Whisper is an open source automatic speech recognition on the fly
OpenAI, the nonprofit aiming to develop and direct artificial intelligence (AI) to help the whole of humanity, open-sourced (released) Whisper. Whisper is an automatic speech recognition system that OpenAI said will enable ‘robust” transcription in multiple languages. Whisper will also translate those languages into English, automatically.
Automatic speech recognition (ASR) has always challenged AI and machine learning. OpenAI is taking a step in a positive direction with Whisper.
Many variations on a theme
There have been countless versions of highly capable speech recognition systems, which work at the heart of software and services from the likes of giants in technology including Google, Meta, and Amazon. What makes Whisper different is that it was trained on 680,000 hours of multilingual and multitask data collected from the web.
This led to improved recognition of unique accents, background noise variants, and technical terminology and jargon.
“The primary intended users of Whisper models are AI researchers, studying robustness, capabilities, biases, generalization, and constraints of the current model. However, Whisper is also potentially useful as an automatic speech recognition solution for developers, especially for English speech recognition.” OpenAI said in a GitHub repo, (program notes) for Whisper. Anyone can download Whisper from GitHub; it is entirely free to use.
The models are showing strength
Also, in the repo, OpenAI wrote “The models show strong ASR results in about 10 languages. They may exhibit additional capabilities, if fine-tuned on certain tasks, like voice activity detection, speaker diarization, and speaker classification. But have not been robustly evaluated in these areas.”
There are some limits
Whisper limitations are found in particular areas, such as text prediction. The system was trained on a great deal of “noisy” data, so OpenAI cautions that Whisper might include words in its transcriptions that weren’t actually spoken. This may be related to trying to predict the next word in audio and trying to transcribe the audio at the same time.

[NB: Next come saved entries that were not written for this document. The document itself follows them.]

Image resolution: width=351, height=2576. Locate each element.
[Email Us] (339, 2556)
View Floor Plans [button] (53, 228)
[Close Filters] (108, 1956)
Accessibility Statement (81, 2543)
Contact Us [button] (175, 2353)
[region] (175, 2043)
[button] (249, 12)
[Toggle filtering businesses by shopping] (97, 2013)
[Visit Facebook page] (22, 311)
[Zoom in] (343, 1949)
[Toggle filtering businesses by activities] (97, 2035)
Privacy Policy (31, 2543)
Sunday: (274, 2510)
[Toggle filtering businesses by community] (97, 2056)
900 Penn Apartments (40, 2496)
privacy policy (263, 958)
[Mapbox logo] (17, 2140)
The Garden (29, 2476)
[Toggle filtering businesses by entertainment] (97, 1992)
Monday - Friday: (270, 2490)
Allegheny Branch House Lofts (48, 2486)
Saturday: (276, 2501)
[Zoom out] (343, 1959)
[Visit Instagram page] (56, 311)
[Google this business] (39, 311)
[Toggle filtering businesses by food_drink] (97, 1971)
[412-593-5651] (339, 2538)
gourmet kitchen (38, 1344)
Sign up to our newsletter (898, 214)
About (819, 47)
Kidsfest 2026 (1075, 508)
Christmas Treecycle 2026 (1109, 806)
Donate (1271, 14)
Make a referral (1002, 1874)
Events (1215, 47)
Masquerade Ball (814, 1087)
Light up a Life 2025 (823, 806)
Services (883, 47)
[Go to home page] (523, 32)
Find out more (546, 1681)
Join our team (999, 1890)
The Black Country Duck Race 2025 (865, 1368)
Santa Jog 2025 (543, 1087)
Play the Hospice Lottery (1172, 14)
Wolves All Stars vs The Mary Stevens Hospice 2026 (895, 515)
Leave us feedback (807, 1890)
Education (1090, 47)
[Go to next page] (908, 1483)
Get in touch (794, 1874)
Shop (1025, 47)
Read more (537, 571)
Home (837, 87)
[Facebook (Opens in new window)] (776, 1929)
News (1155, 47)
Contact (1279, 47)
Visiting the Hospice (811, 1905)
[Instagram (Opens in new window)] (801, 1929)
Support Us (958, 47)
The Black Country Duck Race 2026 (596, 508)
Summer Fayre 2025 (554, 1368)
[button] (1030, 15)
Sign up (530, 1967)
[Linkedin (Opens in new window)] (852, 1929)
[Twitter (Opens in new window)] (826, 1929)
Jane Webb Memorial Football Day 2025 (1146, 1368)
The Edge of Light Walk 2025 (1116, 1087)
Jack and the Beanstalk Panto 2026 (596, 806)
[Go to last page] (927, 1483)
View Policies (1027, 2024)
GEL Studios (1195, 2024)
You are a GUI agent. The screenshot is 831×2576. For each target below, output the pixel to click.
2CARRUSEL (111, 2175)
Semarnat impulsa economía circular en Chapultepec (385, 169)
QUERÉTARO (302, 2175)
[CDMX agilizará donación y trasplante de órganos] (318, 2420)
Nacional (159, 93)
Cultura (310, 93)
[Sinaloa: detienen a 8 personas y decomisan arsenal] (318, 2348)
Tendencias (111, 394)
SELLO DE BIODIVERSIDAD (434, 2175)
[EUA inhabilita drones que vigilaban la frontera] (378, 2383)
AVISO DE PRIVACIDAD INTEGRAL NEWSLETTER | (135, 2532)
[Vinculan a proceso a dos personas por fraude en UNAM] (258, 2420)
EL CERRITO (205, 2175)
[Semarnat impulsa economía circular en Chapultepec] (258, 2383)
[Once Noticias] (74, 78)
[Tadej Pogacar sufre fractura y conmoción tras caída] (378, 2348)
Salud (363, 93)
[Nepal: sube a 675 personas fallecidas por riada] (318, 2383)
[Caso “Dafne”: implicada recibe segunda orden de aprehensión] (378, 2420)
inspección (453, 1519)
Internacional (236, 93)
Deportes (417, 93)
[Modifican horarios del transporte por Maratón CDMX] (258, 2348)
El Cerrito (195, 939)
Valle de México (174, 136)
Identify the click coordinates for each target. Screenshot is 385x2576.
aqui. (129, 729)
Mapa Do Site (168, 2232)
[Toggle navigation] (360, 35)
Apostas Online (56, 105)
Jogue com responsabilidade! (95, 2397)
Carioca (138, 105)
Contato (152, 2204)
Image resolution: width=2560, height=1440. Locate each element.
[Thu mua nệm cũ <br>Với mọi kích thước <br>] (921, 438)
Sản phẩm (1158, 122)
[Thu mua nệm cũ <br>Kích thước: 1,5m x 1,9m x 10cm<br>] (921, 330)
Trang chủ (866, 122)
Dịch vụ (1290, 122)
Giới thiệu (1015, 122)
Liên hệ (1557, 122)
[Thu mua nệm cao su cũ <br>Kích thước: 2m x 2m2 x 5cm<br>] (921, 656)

Furthermore, Whisper doesn’t perform equally well across languages. The system does suffer from a higher error rate when it comes to speakers of languages that aren’t well represented in the training data or models.
There is the ever-present racial problem
This is not something new to the world of ASR, unfortunately. Biases have long plagued the best of systems with a 2020 study from Stanford had seen fewer overall errors in big tech company’s ASR, like Amazon, Apple, Google, Microsoft, and IBM – far fewer – about 19% - with users who were white, than with users who were Black.
Despite the problems Whisper thrives
Despite the problem OpenAI sees Whisper’s transcription capabilities being an overall improvement to the existing accessibility tools.
The company goes on to say on GitHub “While Whisper models cannot be used for real-time transcription out of the box, their speed and size suggest that others may be able to build applications on top of them that allow for near-real-time speech recognition and translation. The real value of the beneficial applications built on top of whisper models suggests that the disparate performance of these models may have real economic implications.”
The release of Whisper isn’t necessarily indicative of OpenAI future plans. The company is also focused on the more commercial efforts of DALL-E 2 and GPT-3. There are always purely theoretical pursuits at OpenAI, one of which is AI systems that learn by observing videos.